Case in Brief

R. v. J.D.

The Supreme Court restores the 2017 convictions of an individual who was found guilty of multiple sex offences against children.

In 2012, J.D. was charged with 18 counts of sexual offences involving young people committed between 1974 and 1993 in Quebec. Two of the complainants were his children (C.D. and S.D.). The trial by judge alone (without a jury) started in 2016. J.D.’s daughter (C.D.) testified over two days. Soon after, the judge fell ill and the trial was postponed.

Section 669.2(3) of the Criminal Code sets out what should happen if a judge cannot continue a trial but has not yet rendered a verdict. In this case, a new trial was started before another judge. At the new trial in 2017, the parties agreed to file the original transcript of C.D’s testimony so that she would not have to testify again. The new judge also heard testimony from the other complainants and found J.D. guilty on nine counts of sexual offences.

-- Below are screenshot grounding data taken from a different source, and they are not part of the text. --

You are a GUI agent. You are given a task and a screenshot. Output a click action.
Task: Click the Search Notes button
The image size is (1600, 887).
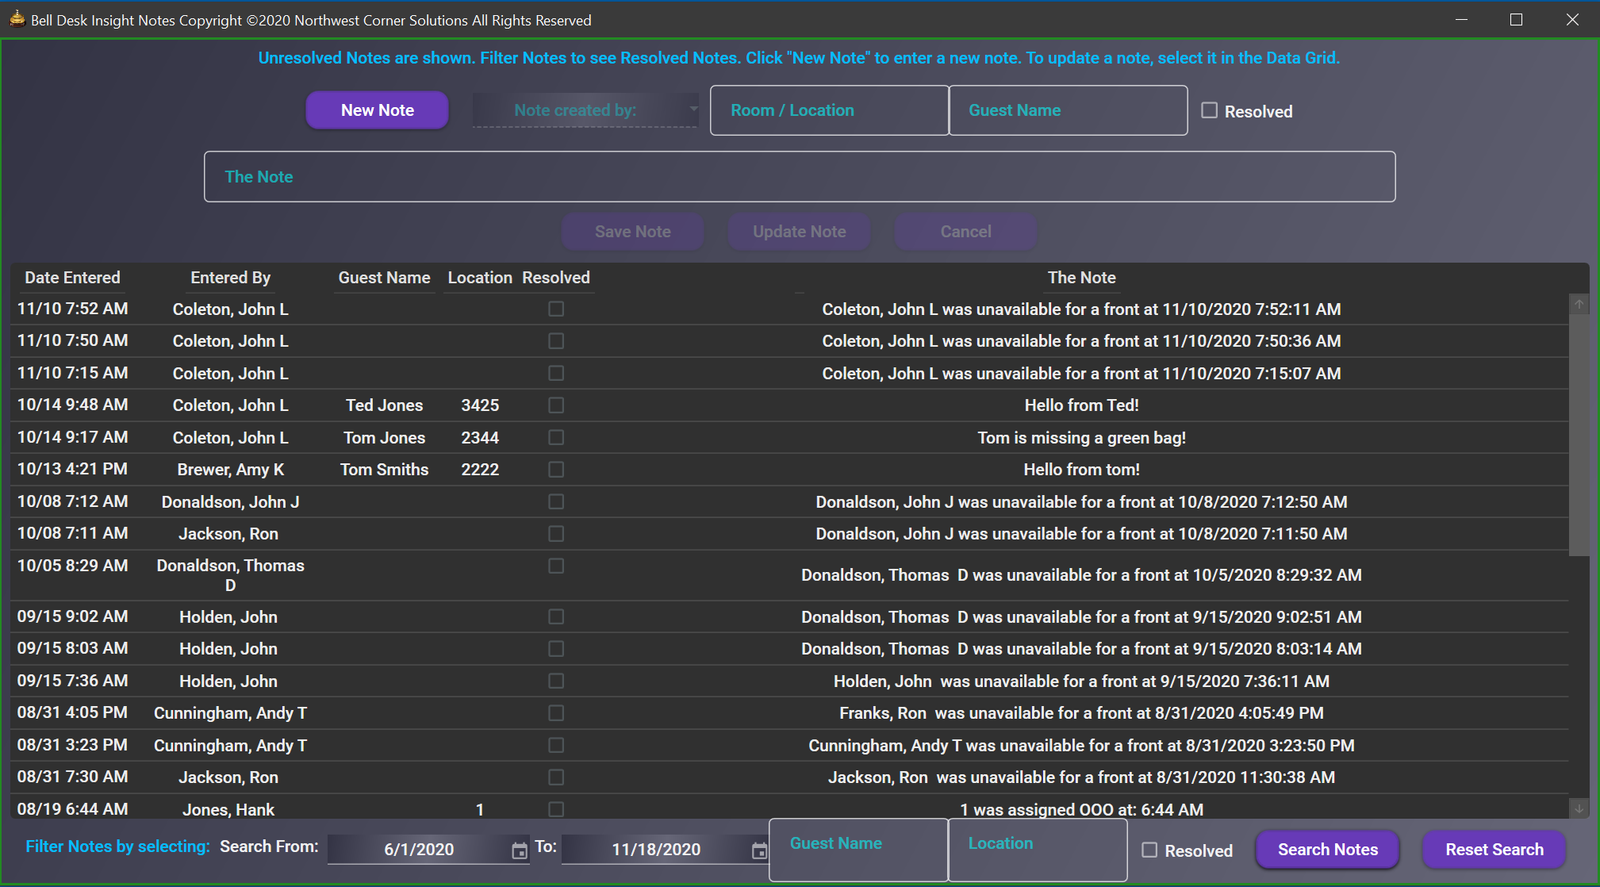coord(1327,850)
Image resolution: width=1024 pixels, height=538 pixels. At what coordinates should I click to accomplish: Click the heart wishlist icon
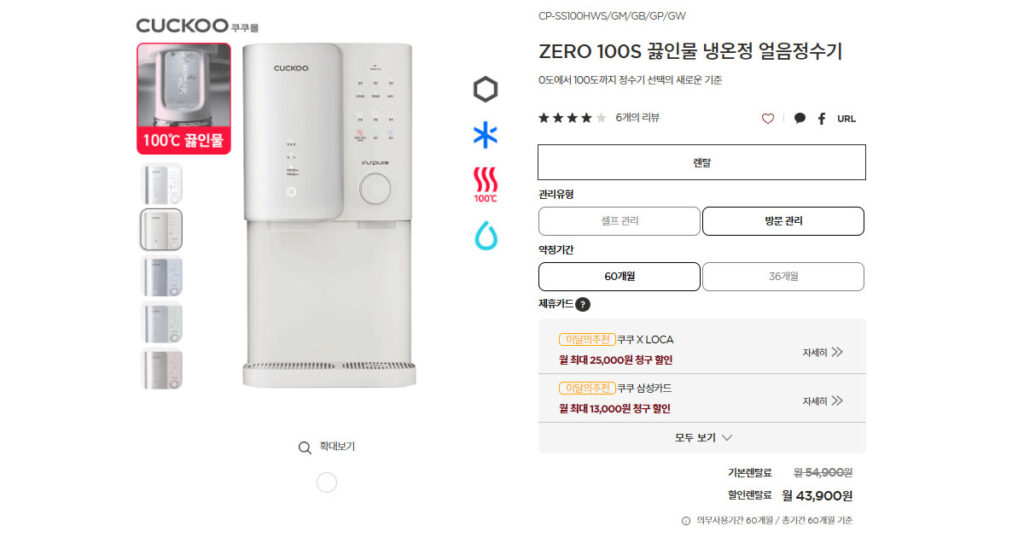(767, 118)
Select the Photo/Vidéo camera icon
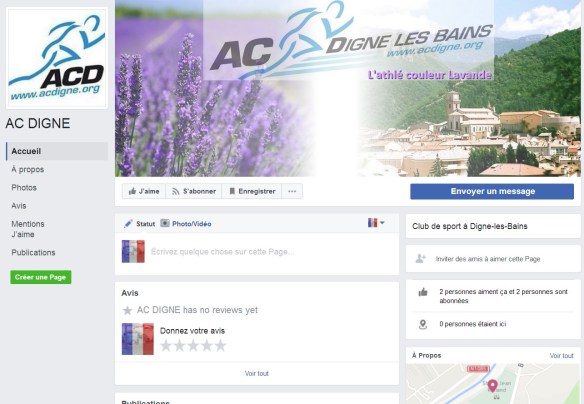 click(x=165, y=223)
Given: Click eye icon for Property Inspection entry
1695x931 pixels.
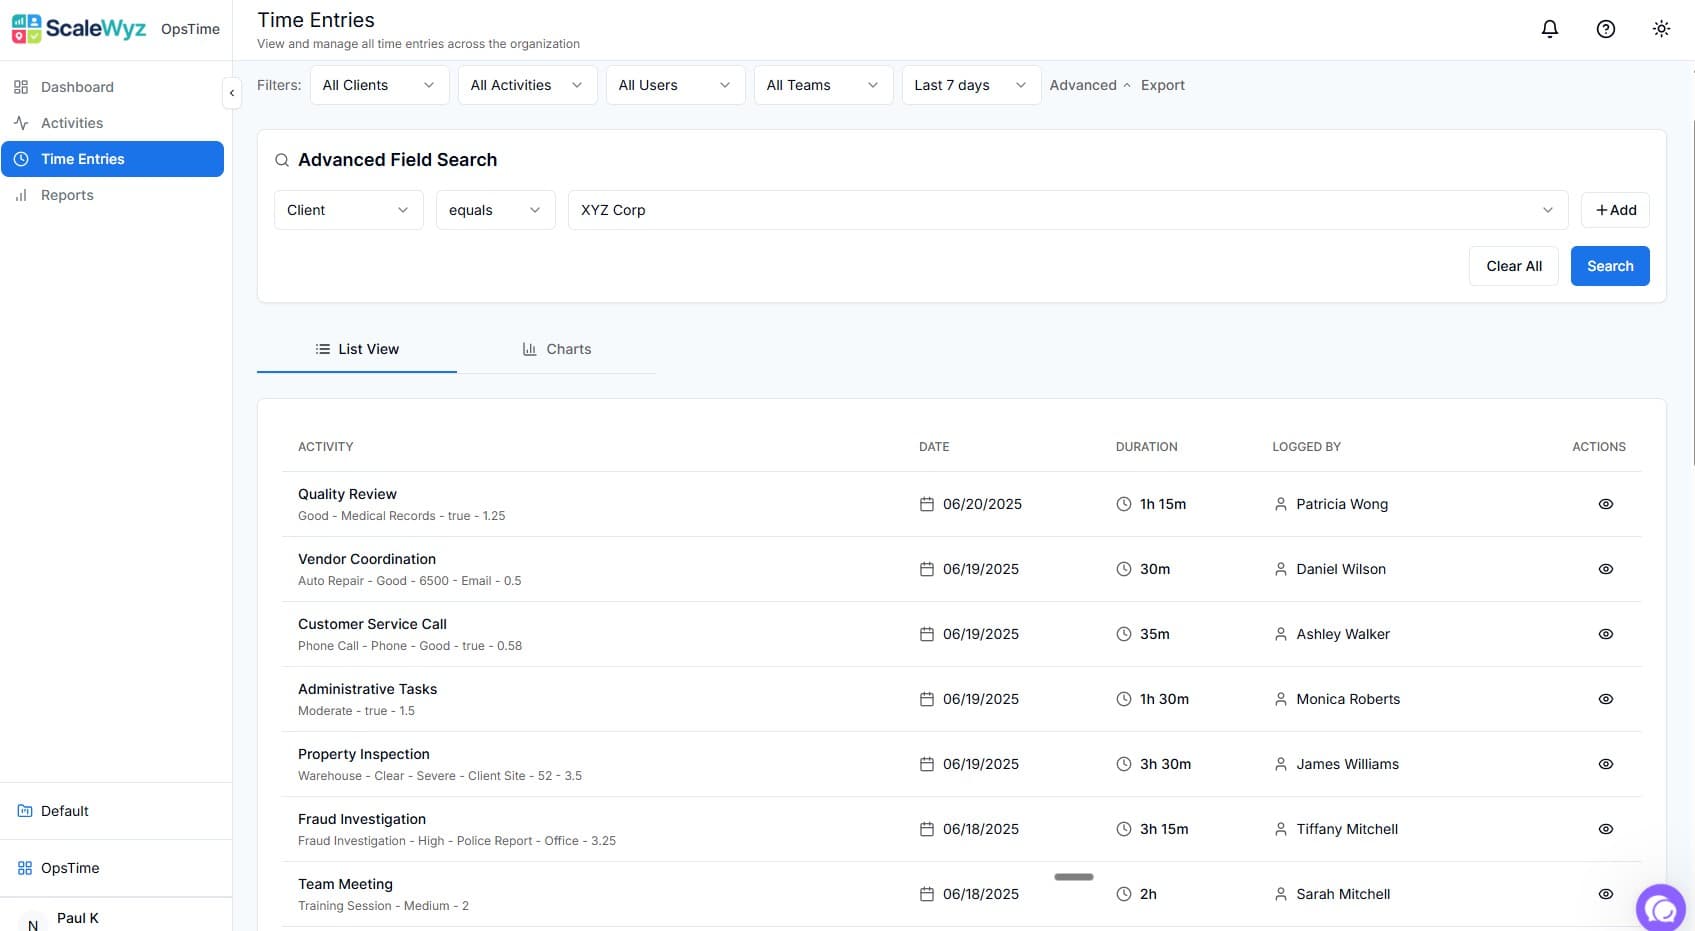Looking at the screenshot, I should tap(1605, 764).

J.D. appealed to Quebec’s Court of Appeal, which ordered a new trial on the counts concerning his two children. The court said the trial judge should have conducted a two-part test before permitting C.D.’s initial testimony to be filed as evidence at the new trial. The judges said the test would have ensured that the accused truly agreed with the decision to file the testimony and that the filing would not affect the fairness of the trial. The Crown then appealed to the Supreme Court of Canada.

The Supreme Court has sided with the Crown.

A transcript of witness testimony given at a first trial can be filed as evidence in a second trial if the parties agree.

Writing for a unanimous Court, Justice Suzanne Côté said the law does not require the new judge to conduct a test before allowing a transcript of witness testimony given at a first trial to be filed as evidence at a second trial, if the parties agree.

Justice Côté said section 669.2(3) of the Criminal Code is clear. Where a trial is by judge alone, the new judge must begin the trial again as if no evidence had been taken, and cannot require the parties to file evidence from the first trial. Instead, both the prosecution and the defence can present their evidence as they see fit. For example, they may choose, as they did in this case, to file a transcript of previous testimony. This is a strategic decision like choosing to cross-examine a witness, and the judge should not intervene. “All that is needed is that the transcript be duly filed and that the parties consent to it being filed”, Justice Côté wrote.

In this case, the new judge did not require the parties to file the transcript from the first trial. Rather, the parties agreed between themselves to file it. There was no reason for the judge to question the accused’s consent in this regard. As a result, the second trial was fair.

Cases in Brief are prepared by communications staff of the Supreme Court of Canada to help the public better understand Court decisions. They do not form part of the Court’s reasons for judgment and are not for use in legal proceedings.